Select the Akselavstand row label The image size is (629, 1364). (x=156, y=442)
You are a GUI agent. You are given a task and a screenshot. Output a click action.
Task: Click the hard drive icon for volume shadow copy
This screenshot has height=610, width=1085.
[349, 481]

********************

- _Aim of the exercise_: Please give all of the entries again, exactly as written.

- _Result for this task_:
Select the Akselavstand row label The image size is (629, 1364). (x=156, y=442)
You are a GUI agent. You are given a task and a screenshot. Output a click action.
Task: Click the hard drive icon for volume shadow copy
This screenshot has height=610, width=1085.
[349, 481]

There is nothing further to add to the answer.